■ Problem requirements
Every line that holds the word "item" needs to be copied from the data below.

(Saved entries)

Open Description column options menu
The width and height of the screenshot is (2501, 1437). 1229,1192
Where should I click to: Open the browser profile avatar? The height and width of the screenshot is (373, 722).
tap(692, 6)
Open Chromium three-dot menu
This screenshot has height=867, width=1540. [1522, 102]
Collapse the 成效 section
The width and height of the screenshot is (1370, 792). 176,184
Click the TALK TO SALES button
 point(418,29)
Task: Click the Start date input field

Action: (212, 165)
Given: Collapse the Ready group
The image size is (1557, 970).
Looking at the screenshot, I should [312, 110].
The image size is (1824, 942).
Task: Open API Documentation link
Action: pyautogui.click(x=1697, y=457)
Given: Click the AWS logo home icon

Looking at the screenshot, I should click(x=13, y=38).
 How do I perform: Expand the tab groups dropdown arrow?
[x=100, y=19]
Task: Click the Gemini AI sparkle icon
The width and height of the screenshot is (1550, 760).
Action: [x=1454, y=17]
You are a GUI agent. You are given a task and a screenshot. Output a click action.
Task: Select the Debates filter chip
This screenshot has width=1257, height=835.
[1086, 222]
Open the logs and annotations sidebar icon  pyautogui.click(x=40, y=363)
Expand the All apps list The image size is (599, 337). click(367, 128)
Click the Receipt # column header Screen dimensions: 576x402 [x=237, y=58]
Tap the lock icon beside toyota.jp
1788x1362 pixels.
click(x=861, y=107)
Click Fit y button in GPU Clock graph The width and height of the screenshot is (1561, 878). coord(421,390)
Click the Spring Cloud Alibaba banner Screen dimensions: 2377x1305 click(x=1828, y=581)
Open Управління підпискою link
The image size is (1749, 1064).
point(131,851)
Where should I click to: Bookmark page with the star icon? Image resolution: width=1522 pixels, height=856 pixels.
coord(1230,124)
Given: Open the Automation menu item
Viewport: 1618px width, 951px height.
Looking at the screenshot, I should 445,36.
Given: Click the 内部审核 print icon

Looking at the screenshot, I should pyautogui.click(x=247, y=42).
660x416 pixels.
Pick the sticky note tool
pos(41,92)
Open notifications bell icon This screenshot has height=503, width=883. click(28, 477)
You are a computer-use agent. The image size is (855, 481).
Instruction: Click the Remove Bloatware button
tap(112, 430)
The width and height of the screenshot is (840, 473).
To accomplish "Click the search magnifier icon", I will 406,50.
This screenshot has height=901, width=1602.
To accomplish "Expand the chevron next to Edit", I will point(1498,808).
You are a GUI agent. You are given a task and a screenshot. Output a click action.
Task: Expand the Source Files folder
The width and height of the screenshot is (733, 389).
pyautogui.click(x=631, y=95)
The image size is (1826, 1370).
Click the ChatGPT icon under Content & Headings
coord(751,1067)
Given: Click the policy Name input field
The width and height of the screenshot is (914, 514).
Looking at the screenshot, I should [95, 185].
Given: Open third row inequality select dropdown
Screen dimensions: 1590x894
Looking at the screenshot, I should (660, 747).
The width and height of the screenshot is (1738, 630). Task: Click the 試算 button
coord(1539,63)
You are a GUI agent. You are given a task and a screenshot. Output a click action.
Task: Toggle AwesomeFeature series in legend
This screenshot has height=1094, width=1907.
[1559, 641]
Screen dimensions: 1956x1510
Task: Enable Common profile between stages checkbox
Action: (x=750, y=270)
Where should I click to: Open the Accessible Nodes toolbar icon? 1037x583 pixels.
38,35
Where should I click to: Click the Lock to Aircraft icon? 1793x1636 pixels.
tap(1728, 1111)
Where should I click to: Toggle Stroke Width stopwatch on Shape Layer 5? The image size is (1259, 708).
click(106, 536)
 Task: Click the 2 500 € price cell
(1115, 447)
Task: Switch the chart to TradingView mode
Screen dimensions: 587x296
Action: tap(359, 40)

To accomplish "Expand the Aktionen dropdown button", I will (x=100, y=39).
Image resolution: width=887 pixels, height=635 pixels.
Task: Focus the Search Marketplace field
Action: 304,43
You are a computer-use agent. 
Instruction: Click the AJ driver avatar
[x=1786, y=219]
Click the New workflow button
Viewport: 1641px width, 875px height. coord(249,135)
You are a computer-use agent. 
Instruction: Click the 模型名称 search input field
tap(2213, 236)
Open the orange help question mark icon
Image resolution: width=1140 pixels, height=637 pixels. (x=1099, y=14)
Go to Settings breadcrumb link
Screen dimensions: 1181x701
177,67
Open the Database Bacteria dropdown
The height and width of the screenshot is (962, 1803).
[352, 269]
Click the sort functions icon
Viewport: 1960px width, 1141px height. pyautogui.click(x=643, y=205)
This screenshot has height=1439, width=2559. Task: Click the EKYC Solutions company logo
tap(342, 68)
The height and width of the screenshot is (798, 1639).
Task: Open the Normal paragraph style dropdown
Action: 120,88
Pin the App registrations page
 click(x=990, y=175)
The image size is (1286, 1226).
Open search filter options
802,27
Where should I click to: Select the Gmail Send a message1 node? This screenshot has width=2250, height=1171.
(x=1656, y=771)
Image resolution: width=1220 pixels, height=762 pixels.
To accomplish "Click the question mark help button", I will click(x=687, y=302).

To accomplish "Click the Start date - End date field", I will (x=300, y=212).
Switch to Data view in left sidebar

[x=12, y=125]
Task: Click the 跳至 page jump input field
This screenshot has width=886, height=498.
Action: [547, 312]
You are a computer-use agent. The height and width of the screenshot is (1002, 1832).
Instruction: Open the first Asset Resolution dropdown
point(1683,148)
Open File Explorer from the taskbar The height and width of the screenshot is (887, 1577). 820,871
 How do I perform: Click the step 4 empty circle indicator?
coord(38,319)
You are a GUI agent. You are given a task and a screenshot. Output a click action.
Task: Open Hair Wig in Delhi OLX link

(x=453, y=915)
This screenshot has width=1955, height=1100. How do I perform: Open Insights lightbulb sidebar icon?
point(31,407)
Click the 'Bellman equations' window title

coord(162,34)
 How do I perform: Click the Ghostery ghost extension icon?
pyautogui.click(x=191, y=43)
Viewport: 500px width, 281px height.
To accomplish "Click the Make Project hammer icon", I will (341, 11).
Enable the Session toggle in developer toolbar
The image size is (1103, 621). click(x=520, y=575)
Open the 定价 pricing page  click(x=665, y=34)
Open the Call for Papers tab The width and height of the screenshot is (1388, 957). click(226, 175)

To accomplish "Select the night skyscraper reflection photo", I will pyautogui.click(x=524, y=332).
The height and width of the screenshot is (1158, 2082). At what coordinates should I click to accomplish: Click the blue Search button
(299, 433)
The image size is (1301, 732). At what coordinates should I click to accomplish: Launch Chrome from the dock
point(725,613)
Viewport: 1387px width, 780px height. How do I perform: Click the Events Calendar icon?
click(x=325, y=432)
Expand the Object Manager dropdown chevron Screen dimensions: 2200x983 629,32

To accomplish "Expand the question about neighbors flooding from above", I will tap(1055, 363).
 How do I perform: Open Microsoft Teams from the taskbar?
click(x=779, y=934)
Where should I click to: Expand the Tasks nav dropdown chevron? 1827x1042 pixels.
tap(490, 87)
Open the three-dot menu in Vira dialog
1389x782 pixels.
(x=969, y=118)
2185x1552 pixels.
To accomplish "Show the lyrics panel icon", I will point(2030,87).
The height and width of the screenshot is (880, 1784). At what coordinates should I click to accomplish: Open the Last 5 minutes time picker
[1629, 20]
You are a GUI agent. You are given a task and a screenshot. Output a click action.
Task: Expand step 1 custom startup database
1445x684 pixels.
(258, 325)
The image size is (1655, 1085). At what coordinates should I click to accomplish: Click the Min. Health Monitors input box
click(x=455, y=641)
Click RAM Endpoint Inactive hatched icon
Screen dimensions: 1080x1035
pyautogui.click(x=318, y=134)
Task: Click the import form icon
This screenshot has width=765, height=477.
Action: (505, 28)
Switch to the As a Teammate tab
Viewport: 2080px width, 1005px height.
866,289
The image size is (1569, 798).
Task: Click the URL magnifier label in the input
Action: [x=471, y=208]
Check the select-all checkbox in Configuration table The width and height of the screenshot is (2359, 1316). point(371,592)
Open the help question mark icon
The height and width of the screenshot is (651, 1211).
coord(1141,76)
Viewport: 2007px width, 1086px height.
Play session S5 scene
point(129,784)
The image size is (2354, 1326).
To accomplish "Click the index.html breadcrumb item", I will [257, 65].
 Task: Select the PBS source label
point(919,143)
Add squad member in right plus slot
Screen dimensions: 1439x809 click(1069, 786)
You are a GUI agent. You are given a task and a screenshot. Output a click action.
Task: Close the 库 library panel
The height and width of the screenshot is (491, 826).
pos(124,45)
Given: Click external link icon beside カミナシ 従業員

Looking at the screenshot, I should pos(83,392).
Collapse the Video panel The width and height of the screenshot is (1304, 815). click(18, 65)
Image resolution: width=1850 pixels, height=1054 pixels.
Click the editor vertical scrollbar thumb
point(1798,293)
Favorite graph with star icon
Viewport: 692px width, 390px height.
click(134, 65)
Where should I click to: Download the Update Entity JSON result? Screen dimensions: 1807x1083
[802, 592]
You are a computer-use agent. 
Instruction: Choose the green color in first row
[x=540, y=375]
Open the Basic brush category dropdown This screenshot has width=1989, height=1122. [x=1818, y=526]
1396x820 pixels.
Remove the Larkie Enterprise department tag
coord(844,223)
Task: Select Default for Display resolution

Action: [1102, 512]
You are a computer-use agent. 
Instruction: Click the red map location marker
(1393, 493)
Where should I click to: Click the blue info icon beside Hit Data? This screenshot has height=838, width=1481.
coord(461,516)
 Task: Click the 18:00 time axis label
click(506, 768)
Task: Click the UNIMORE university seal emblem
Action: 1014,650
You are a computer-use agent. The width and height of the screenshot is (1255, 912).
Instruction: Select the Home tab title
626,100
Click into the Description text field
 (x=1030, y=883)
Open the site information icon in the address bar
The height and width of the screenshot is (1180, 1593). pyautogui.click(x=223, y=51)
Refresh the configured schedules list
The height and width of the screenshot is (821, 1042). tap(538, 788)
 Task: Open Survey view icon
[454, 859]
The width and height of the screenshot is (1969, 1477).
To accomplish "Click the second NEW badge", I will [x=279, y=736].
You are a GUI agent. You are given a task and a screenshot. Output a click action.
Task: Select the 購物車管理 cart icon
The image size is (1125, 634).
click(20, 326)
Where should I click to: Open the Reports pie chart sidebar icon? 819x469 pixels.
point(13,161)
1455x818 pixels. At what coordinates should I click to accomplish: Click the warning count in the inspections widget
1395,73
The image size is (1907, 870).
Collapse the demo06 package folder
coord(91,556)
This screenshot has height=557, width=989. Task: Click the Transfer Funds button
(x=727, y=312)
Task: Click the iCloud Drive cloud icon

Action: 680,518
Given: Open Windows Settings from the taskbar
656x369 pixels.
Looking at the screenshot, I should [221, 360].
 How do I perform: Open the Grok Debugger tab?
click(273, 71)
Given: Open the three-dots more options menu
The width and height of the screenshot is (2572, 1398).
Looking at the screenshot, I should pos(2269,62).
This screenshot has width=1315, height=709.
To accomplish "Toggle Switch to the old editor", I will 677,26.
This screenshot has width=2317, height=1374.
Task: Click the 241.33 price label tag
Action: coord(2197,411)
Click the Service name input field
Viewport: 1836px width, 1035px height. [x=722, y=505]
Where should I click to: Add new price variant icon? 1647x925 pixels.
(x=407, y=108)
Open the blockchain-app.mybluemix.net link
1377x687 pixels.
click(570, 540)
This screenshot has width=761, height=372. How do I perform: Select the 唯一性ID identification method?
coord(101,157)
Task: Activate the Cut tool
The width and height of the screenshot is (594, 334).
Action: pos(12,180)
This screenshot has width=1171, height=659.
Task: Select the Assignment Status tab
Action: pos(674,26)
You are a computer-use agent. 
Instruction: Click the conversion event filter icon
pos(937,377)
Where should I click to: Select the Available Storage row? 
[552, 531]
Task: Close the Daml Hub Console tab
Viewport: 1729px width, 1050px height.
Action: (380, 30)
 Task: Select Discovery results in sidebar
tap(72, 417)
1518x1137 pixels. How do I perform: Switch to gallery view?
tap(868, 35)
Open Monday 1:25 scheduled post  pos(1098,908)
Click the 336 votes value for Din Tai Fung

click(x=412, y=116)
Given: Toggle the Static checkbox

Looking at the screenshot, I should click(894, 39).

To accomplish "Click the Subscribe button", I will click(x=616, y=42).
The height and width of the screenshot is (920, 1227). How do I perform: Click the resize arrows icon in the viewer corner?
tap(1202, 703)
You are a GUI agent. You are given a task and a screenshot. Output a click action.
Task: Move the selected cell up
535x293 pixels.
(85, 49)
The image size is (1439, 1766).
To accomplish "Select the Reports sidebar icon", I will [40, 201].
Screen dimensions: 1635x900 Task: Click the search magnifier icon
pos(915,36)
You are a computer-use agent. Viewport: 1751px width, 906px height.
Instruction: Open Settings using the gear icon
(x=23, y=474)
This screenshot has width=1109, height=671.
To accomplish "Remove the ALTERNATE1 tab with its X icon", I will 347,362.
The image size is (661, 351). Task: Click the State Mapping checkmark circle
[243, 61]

■ Exercise answer
Given: Open the Automation menu item
To accomplish "Click the index.html breadcrumb item", I will [257, 65].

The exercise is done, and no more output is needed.